In diesem Buch prallen Welten aufeinander. Die digitale Revolution scheint wie ein Angriff auf
den etablierten Musikbetrieb. Dieser gilt nicht nur dem Klangkörper sondern dem Studium der
Praxis der Vermittlung der Aufführung und der Verbreitung neuer wie alter ernster Musik
überhaupt. Die hier vertretenen Positionen lassen einen Generationenkonflikt vermuten derer
die mit der Selbstverständlichkeit im Umgang mit dem Computer als einer zweiten Welt
aufgewachsen sind und sich mit der Quantifizierung und Beschleunigung einen Zugewinn an
Freiheit versprechen mit dem der sich einem emphatischen Werk- und Kunstbegriff verpflichtet
sieht und damit dem Immanenzprozess künstlerischer Produktion. Fortschrittsgläubigkeit in der
Kunst ist keine neue Sache. Vor gut hundert Jahren formulierte Filippo T. Marinetti sein erstes
Futuristisches Manifest einer neuen Maschinenkunst. Es sollte aber hundert Jahre dauern bis
die technischen Möglichkeiten auch einen qualitativen Quantensprung erahnen lassen. An dem
Punkt der Qualität scheiden sich nun die Geister.
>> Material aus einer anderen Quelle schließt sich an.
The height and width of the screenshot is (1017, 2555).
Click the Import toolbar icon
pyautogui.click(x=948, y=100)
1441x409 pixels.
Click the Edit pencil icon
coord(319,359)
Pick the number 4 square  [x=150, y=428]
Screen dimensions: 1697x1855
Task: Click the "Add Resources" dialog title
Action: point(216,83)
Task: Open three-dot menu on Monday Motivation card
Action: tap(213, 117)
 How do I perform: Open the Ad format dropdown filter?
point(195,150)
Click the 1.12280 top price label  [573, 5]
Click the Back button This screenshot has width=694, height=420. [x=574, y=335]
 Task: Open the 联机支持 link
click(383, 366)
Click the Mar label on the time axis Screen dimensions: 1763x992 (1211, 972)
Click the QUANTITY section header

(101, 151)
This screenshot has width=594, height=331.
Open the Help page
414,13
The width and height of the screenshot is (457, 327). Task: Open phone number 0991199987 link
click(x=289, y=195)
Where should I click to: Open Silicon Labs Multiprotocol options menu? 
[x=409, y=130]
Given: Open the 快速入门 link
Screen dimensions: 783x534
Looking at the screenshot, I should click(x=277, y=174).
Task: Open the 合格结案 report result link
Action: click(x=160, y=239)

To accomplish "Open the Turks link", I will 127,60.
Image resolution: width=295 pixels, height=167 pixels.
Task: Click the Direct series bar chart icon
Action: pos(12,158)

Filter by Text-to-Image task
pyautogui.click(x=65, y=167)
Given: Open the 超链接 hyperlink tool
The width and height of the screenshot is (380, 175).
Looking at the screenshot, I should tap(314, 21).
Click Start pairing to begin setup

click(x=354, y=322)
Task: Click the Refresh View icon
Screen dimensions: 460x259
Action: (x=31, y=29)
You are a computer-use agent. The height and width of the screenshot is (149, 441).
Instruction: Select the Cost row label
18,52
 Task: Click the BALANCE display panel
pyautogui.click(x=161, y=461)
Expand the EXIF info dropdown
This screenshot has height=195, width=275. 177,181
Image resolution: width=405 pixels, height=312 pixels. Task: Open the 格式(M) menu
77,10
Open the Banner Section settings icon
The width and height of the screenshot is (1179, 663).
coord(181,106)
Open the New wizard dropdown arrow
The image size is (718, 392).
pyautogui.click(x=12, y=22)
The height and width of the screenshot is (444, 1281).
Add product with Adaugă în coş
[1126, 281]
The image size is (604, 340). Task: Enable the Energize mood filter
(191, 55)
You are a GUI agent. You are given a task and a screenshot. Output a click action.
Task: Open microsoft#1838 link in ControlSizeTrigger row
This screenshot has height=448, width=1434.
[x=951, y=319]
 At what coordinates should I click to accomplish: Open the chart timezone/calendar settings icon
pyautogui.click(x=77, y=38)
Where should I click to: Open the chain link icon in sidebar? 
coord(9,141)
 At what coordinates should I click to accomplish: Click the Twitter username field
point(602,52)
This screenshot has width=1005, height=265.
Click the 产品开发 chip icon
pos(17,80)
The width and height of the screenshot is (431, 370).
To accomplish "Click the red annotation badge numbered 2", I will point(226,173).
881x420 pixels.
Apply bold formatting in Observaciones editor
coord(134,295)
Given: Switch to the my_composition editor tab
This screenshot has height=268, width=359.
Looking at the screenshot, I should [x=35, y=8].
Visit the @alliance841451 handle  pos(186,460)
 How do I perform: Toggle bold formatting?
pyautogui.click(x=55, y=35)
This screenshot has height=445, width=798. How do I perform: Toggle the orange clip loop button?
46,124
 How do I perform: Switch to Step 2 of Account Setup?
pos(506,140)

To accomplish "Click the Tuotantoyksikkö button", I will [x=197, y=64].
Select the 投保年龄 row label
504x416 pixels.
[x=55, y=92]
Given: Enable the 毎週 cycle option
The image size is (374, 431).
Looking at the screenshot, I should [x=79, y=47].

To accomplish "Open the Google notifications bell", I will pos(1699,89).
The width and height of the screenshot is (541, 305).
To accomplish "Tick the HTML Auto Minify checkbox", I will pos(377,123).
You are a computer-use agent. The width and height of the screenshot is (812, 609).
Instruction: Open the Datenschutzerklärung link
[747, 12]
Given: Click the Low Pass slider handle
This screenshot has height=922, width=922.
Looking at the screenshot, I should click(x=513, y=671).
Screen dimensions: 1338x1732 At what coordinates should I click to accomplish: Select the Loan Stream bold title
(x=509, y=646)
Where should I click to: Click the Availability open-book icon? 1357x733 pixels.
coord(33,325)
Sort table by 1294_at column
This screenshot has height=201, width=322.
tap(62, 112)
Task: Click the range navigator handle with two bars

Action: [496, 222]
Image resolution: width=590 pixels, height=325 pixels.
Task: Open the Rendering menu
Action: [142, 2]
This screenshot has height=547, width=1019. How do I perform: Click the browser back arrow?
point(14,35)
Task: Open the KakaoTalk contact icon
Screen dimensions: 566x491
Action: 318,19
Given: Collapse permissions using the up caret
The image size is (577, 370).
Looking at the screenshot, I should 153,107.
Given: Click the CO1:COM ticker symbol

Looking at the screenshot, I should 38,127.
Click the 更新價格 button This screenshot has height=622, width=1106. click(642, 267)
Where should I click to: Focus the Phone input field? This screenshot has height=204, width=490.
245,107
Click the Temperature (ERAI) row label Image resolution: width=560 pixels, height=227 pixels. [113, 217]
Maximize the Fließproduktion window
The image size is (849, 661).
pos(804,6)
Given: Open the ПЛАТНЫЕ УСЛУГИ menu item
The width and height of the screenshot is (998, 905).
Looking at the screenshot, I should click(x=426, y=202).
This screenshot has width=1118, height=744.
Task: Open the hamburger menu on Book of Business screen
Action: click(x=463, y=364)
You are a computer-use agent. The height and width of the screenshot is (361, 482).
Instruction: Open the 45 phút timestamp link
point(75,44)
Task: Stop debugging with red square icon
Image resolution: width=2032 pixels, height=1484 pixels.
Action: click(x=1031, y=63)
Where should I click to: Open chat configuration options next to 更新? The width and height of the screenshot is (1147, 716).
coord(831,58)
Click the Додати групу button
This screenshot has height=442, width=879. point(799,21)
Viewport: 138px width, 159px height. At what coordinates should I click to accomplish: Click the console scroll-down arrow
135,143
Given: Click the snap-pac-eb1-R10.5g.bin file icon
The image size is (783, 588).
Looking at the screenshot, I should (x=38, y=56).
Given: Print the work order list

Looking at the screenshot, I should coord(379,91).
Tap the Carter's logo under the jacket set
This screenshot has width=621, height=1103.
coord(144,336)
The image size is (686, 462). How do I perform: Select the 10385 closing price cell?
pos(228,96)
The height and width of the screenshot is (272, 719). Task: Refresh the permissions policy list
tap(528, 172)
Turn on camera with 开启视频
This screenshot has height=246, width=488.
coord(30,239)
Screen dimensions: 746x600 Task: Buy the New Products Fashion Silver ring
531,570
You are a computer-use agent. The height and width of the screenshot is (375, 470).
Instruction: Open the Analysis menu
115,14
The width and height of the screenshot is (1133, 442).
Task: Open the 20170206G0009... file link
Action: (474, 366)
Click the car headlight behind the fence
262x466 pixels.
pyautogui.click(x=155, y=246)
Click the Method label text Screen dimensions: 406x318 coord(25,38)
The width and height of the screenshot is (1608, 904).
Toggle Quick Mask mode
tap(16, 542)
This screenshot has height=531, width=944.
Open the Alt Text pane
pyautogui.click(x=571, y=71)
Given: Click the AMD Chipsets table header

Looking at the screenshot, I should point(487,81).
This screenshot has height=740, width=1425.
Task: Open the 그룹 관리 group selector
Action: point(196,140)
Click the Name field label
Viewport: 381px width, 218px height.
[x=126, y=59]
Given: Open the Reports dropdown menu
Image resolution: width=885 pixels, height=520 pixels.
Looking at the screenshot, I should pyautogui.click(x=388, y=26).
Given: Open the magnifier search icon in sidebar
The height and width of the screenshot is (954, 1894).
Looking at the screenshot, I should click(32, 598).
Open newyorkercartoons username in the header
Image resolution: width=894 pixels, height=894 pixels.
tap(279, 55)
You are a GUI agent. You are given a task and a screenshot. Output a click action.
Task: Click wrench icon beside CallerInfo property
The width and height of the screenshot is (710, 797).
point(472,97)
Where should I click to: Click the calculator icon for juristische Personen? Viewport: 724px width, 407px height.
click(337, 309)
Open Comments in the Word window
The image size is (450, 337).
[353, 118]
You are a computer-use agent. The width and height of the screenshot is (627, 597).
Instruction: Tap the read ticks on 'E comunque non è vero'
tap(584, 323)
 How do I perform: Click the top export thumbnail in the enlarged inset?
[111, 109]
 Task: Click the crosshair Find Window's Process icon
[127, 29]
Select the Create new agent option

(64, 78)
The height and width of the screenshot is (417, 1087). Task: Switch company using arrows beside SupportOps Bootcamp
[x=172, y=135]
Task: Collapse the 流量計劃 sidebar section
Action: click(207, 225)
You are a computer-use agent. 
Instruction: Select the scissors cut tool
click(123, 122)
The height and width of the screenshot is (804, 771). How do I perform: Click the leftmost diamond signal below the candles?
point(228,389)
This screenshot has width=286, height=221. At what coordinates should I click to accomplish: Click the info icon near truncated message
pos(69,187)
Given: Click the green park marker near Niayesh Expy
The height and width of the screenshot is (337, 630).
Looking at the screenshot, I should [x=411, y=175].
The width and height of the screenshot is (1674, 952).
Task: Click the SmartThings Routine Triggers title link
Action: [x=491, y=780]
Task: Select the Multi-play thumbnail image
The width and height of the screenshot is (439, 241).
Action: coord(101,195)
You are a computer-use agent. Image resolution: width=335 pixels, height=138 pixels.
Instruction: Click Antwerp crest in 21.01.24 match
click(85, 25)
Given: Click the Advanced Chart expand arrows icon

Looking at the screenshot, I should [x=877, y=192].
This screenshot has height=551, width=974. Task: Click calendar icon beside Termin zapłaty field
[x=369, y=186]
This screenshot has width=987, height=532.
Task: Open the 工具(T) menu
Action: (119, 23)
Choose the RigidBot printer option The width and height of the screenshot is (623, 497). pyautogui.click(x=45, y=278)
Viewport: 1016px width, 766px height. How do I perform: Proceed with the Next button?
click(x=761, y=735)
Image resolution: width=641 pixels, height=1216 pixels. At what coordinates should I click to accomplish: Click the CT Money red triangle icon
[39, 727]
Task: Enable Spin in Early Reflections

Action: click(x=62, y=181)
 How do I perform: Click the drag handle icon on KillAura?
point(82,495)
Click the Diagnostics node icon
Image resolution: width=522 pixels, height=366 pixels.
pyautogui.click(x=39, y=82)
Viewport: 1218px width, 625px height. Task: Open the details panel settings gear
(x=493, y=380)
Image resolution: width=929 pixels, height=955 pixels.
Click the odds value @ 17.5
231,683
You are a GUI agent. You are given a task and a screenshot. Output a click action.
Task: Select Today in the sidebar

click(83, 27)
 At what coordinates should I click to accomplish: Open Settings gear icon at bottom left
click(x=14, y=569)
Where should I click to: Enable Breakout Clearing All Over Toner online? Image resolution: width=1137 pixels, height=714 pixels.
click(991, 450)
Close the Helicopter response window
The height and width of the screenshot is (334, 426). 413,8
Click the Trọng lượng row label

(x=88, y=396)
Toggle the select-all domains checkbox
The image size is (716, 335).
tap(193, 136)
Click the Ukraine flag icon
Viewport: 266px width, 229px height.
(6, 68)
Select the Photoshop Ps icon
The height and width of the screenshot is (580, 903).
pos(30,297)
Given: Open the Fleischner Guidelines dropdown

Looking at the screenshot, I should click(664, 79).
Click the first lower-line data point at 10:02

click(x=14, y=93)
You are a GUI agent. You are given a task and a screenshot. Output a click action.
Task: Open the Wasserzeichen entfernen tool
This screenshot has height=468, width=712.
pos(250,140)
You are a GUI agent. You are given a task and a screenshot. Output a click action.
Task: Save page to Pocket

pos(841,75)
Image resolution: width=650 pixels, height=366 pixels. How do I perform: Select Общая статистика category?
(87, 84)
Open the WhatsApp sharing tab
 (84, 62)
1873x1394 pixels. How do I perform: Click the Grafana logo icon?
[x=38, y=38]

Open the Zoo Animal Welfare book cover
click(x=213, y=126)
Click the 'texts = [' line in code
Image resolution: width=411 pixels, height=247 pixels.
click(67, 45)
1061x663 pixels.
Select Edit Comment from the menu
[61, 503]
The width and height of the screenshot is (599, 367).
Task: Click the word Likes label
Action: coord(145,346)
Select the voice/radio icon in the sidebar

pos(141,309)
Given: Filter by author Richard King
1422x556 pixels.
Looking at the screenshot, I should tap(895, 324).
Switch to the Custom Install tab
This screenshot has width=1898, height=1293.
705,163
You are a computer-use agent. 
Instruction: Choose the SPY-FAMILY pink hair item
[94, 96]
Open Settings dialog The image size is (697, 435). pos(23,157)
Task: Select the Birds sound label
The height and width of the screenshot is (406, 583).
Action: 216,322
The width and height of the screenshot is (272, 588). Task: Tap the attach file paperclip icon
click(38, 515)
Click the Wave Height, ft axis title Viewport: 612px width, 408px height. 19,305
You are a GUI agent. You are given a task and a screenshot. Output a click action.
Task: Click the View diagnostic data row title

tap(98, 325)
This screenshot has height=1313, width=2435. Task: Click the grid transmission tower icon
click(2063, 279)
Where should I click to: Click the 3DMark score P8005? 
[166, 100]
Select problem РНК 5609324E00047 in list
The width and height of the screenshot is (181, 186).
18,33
Und: Erschlägt das Konzept die Idee oder geht
letztere im ersten auf... Komposition musikalische Praxis und musikalische Wahrnehmung stehen
an einem Scheideweg. Die rasche Entwicklung der digitalen Welt samt ihrer Vernetzung wird für
die musikalische Kreation nicht folgenlos bleiben. Zu lange Zeit war es still um
musikästhetische Differenzen in neuer Musik. In der vorliegenden grundsätzlichen Kontroverse
werden nun überfällige und drängende Fragen an die Zukunft neuer Musik gestellt und teils
polemisch ausgefochten. Die Kontroverse die nach Harry Lehmanns Eingangstext zwischen Johannes
Kreidler und Claus-Steffen Mahnkopf geführt wird bleibt schlussendlich ergebnisoffen und wird
sicher zu Folgediskussionen Anlass geben. Mit den abschließenden Beiträgen wurden persönliche
Texte aus dem erweiterten Umfeld der Debatte vereinbart.